French colonists brought their customs, way of life and music with them to the shores of the St Lawrence.
Barbeau, Marius
Barbeau was the founder of professional folklore studies in Canada and was one of the first collectors of folk songs (courtesy Library and Archives Canada/C-34447).

Folk Music, Franco-Canadian

French colonists brought their customs, way of life and music with them to the shores of the St Lawrence. From the Conquest of 1759-60, until well into the 20th century, these French communities, mostly rural, persisted in a linguistic and cultural isolation that helped maintain the vitality and strength of their traditional culture.

French-Canadian instrumental music is derived from several sources. Unfettered by the linguistic constraints affecting song, it has benefited from its contact with CELTIC MUSIC and the music of France and the British Isles. While retaining some characteristics of the country of origin, French-Canadian folk music has become freer and more lyrical, and has adapted to the rigours of the country and the Latin temperament of its inhabitants. It is essentially functional music, meant to accompany dances such as quadrilles, the cotillion, the jig (a solo demonstration of skill) and various rondes and jeux dansés.
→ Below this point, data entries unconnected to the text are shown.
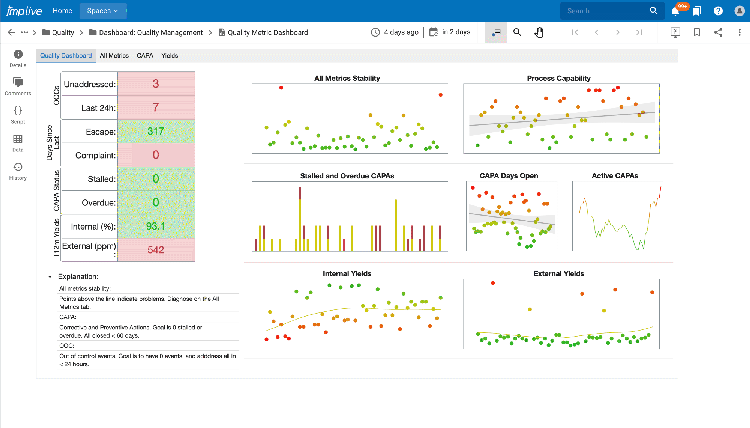Open bookmarks collection in top blue bar
This screenshot has width=750, height=428.
(695, 11)
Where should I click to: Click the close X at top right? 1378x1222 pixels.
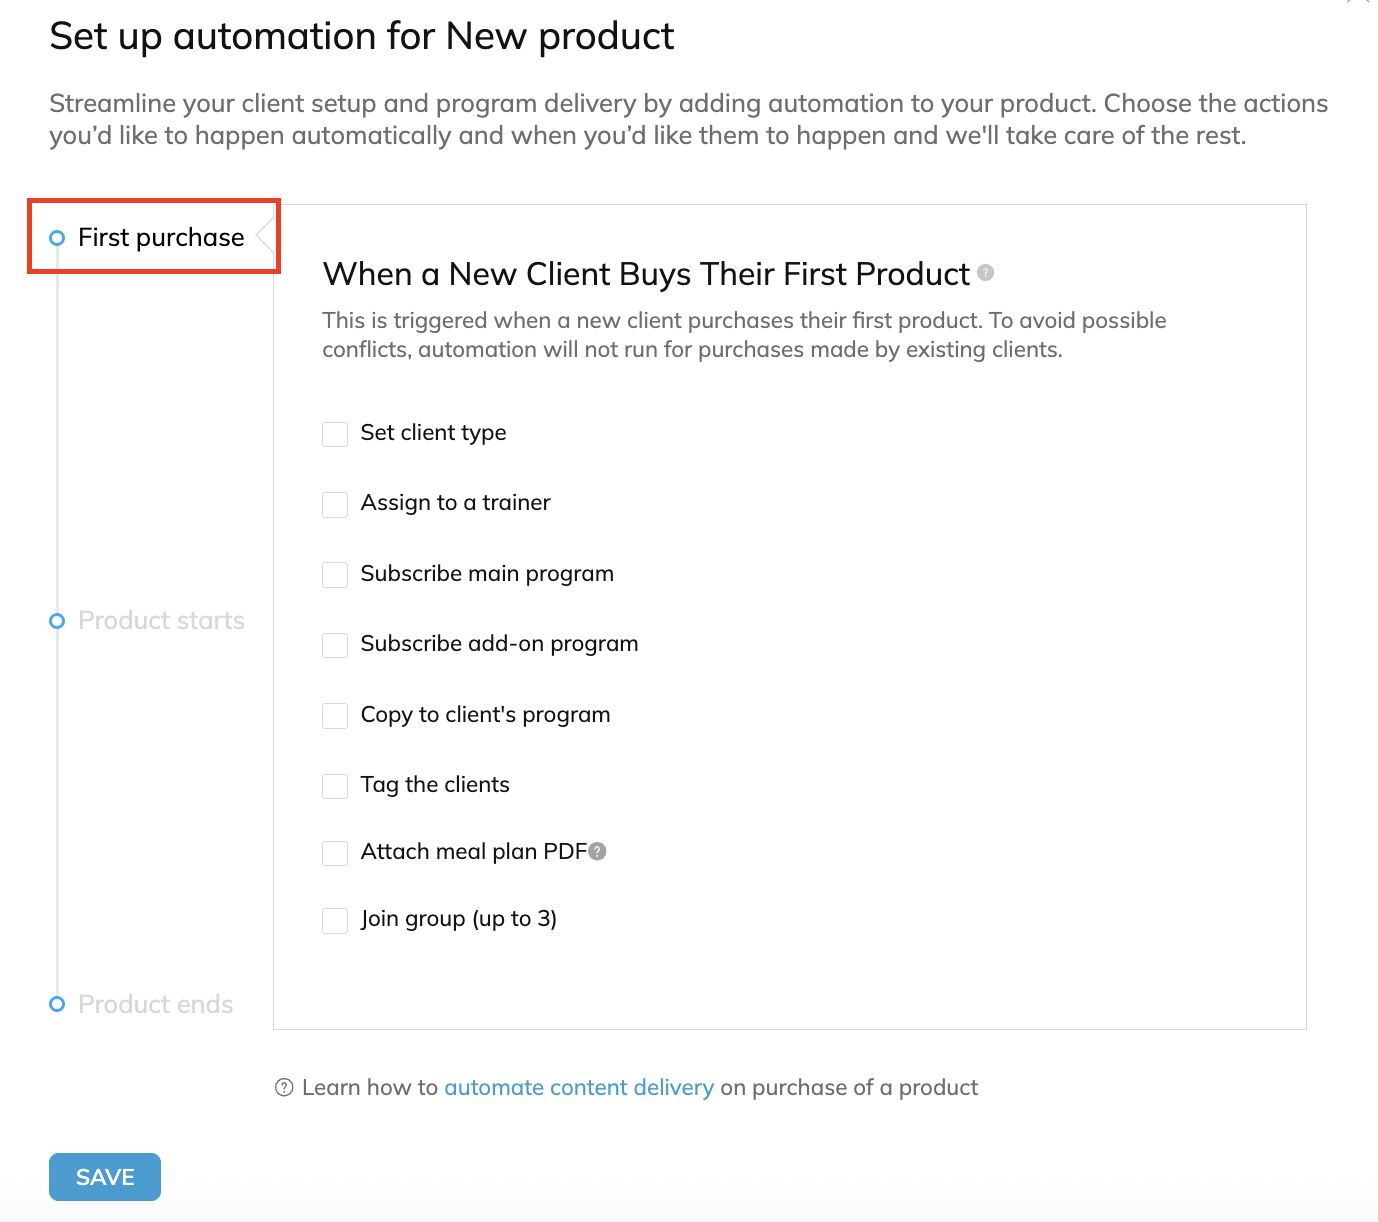[x=1359, y=3]

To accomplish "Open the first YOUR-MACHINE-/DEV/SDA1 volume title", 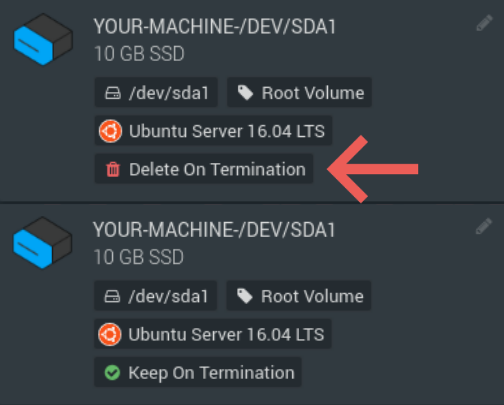I will 215,26.
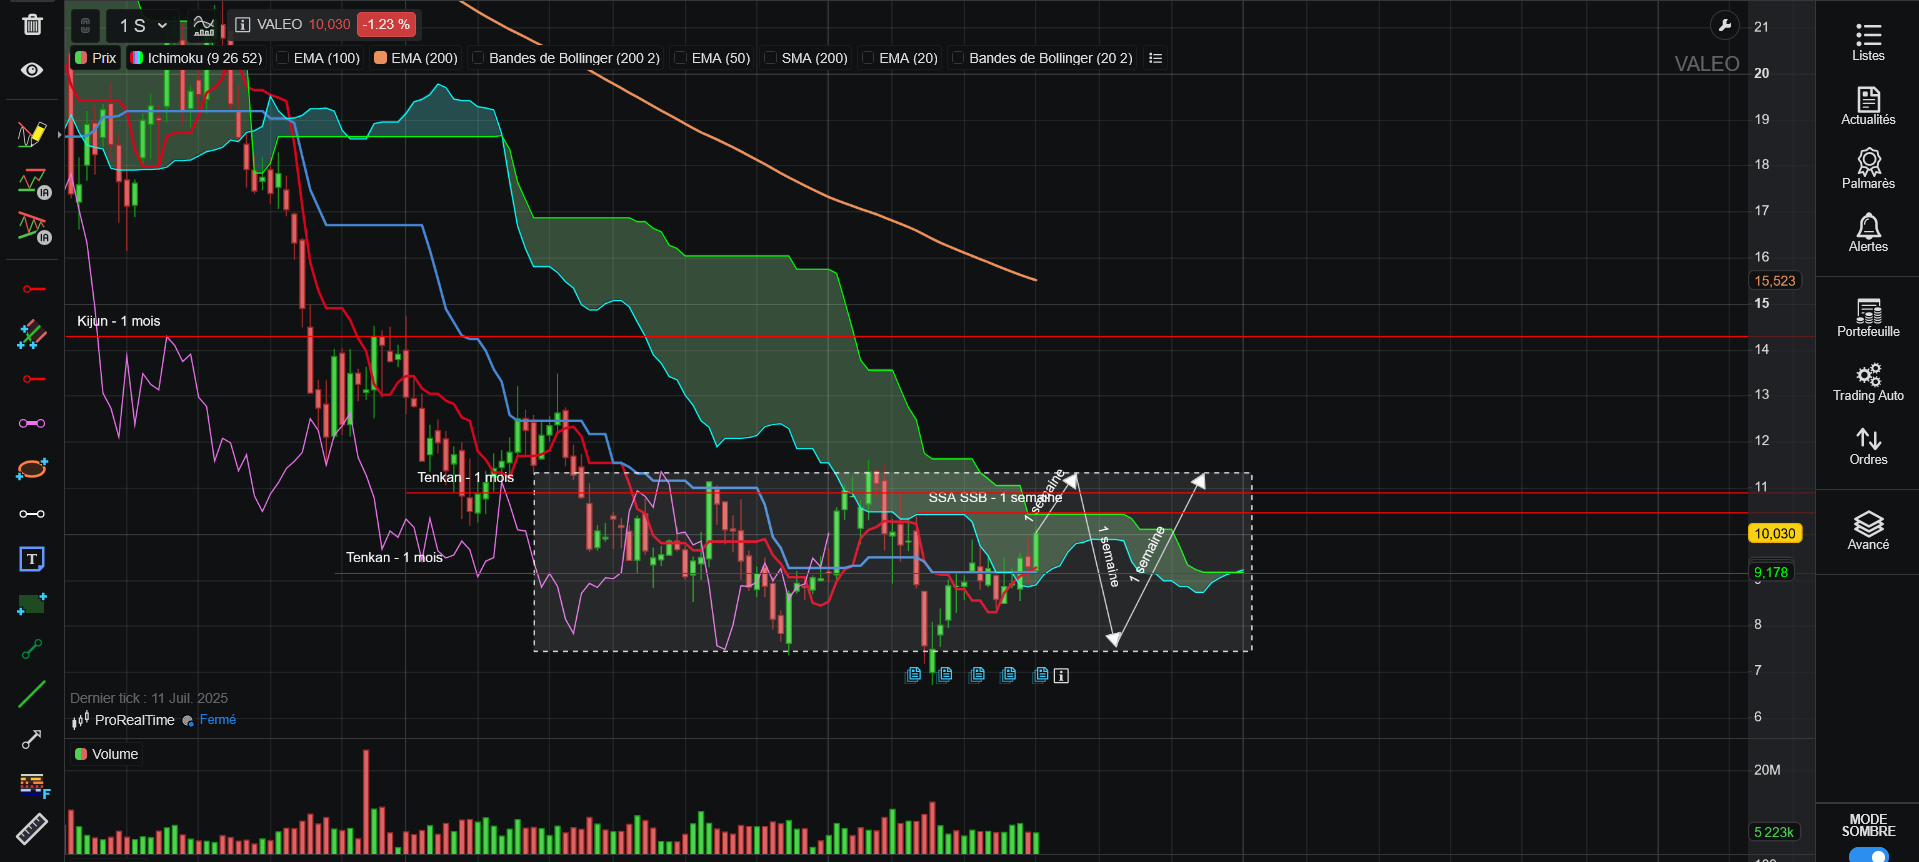Image resolution: width=1919 pixels, height=862 pixels.
Task: Open the Alertes bell icon
Action: click(1868, 232)
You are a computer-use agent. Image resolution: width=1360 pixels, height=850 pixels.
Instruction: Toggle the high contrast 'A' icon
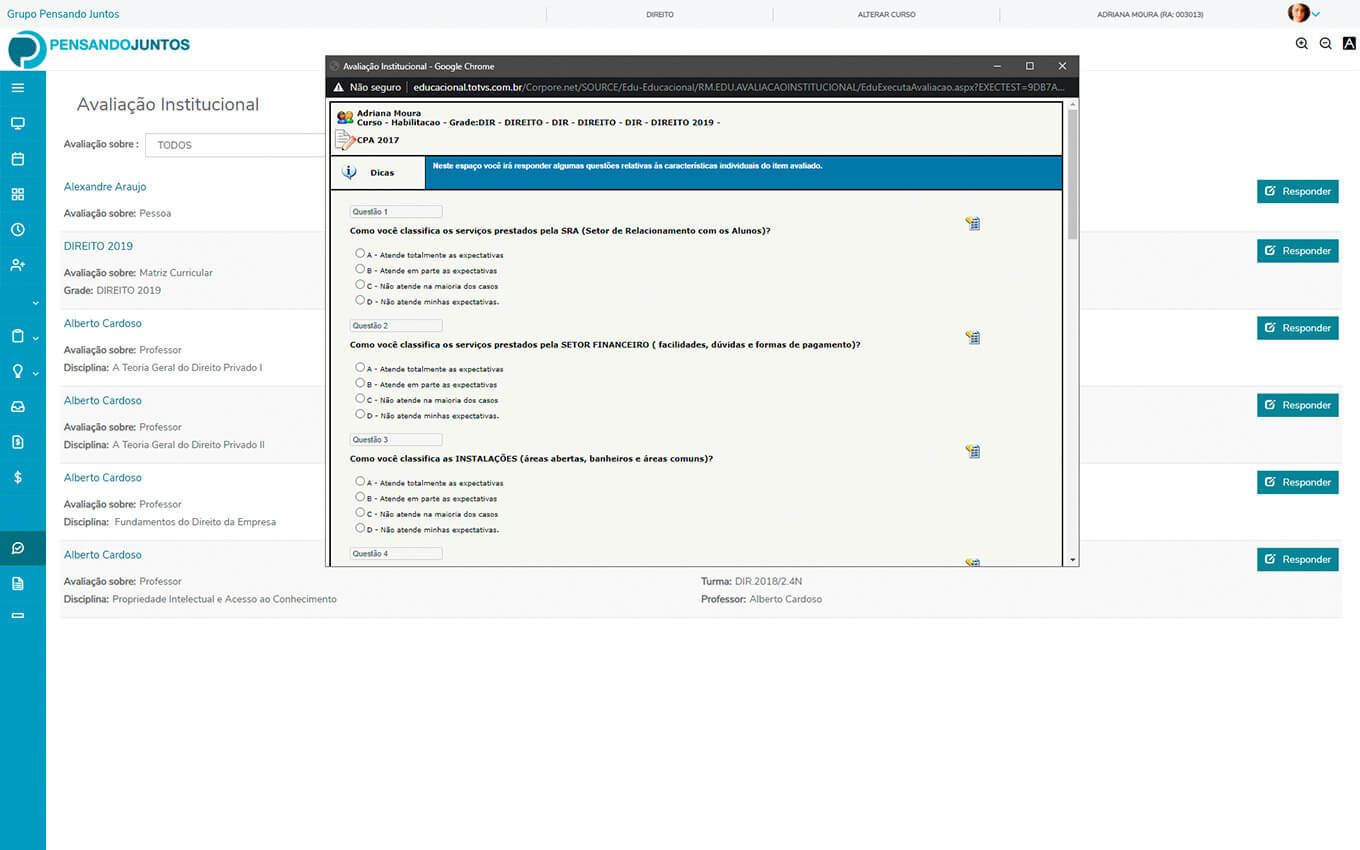pyautogui.click(x=1349, y=44)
 The violin (fiddle), the most common instrument in French-Canadian folk music, dates back to New France. Joseph Allard, Jean CARIGNAN and Jos Bouchard established reputations as masters of the fiddle. The harmonica came from Germany via the US in 1866 and quickly became popular. In 1892 the diatonic accordion also arrived from Germany and became a favourite instrument among French Canadians. Two of its best-known interpreters in Québec were Alfred Montmarquette and Philippe Bruneau. The jew's harp and simple percussion instruments such as spoons, bones and feet are also characteristic of the traditional music of French Canada.

Folk Songs

Folk songs seem to have come from the people, the peasant classes, and were passed down from generation to generation through oral tradition, renewing and transforming along the way. The songs have basic, straightforward verses, rudimentary metre and simple vocabulary. Some French-Canadian folk songs derive from a medieval French tradition brought over by the early colonists; they exist today as an old form of folkloric repertory, richer than anything now found in France. Other songs are of more recent composition with rough and imitative lyrics. Expressed as lament or satire, these songs reflect the social conditions of the French-Canadian community: the life of the voyageurs, the lumber camps, disasters and misfortunes, and political and communal life. Acadia has long been a rich source of this form of music.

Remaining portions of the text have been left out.